### 本文
====

紀元前100年、古代ローマの曹操 カエサル誕生

 

カエサルは、本名をガイウス・ユリウス・カエサルと言います。

シェイクスピア劇に馴染みがある人は、ジュリアス・シーザーで記憶していると思います。

それも、英語読みであるだけで、間違いではありませんが、

この記事ではローマ字読みの、ユリウス・カエサルで統一しようと思います。

 

彼は、共和制のローマでも由緒正しい、パトリキ(貴族)のユリウス氏族の

出身でしたが、彼の生まれた頃のユリウス氏族は、そんなに勢いがない

弱小の貴族だったようです。

 

 

 

当時の共和制ローマは内乱が頻発していた・・

 

カエサルが少年期を過ごした紀元前90年から

80年は、共和制ローマの内乱期でした。

 

紀元前91年には、ローマの市民権付与や貴族特権と

経済格差の解消を訴えるローマの同盟市との間で同盟市戦争が発生。

====

### 資料の抜粋
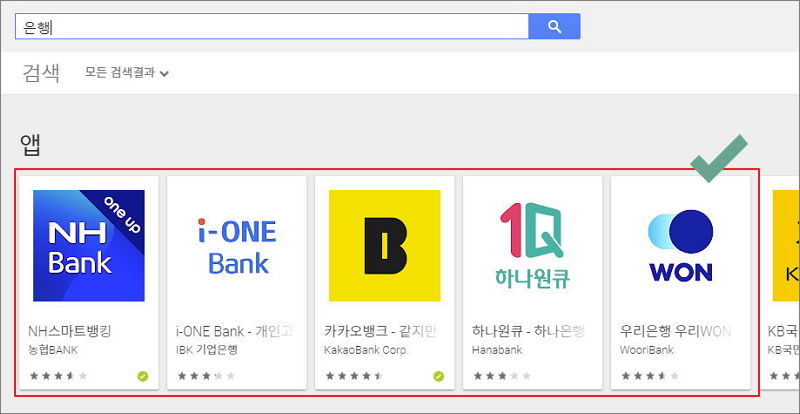Focus the search field containing 은행
Viewport: 800px width, 414px height.
(x=272, y=27)
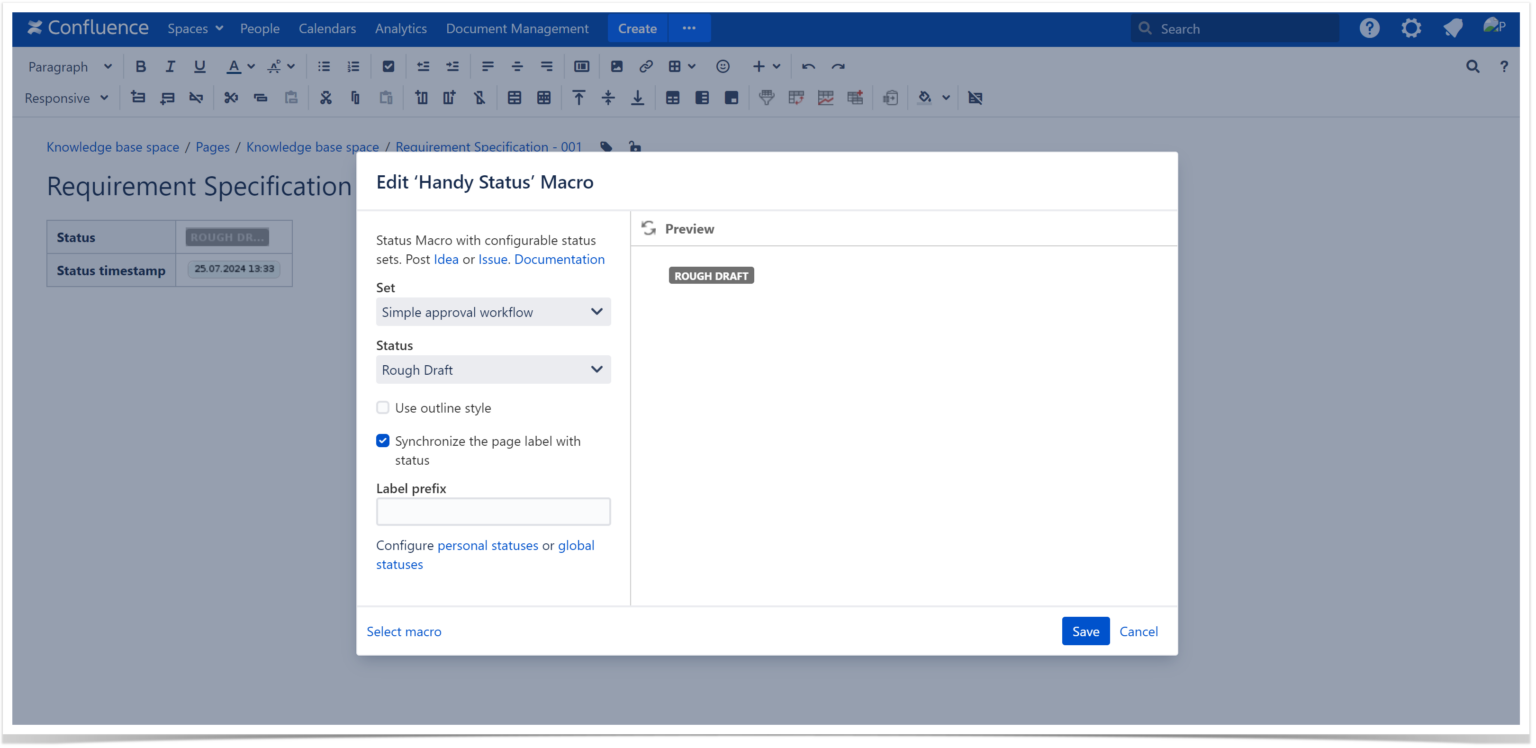Uncheck Synchronize the page label with status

====

### やること A
本文の「カエサルは、本名をガイウス・ユリウス・カエサルと言います。」という一文を英語に訳してください。
### やること B
本文の「シェイクスピア劇に馴染みがあ」から「弱小の貴族だったようです。」まで(「弱小の貴族だったようです。」も含む)を、一字も変えずに書き写してください。
データは本文とは別の資料です。

### 解答 A
Caesar's real name is Gaius Julius Caesar.

### 解答 B
シェイクスピア劇に馴染みがある人は、ジュリアス・シーザーで記憶していると思います。

それも、英語読みであるだけで、間違いではありませんが、

この記事ではローマ字読みの、ユリウス・カエサルで統一しようと思います。

 

彼は、共和制のローマでも由緒正しい、パトリキ(貴族)のユリウス氏族の

出身でしたが、彼の生まれた頃のユリウス氏族は、そんなに勢いがない

弱小の貴族だったようです。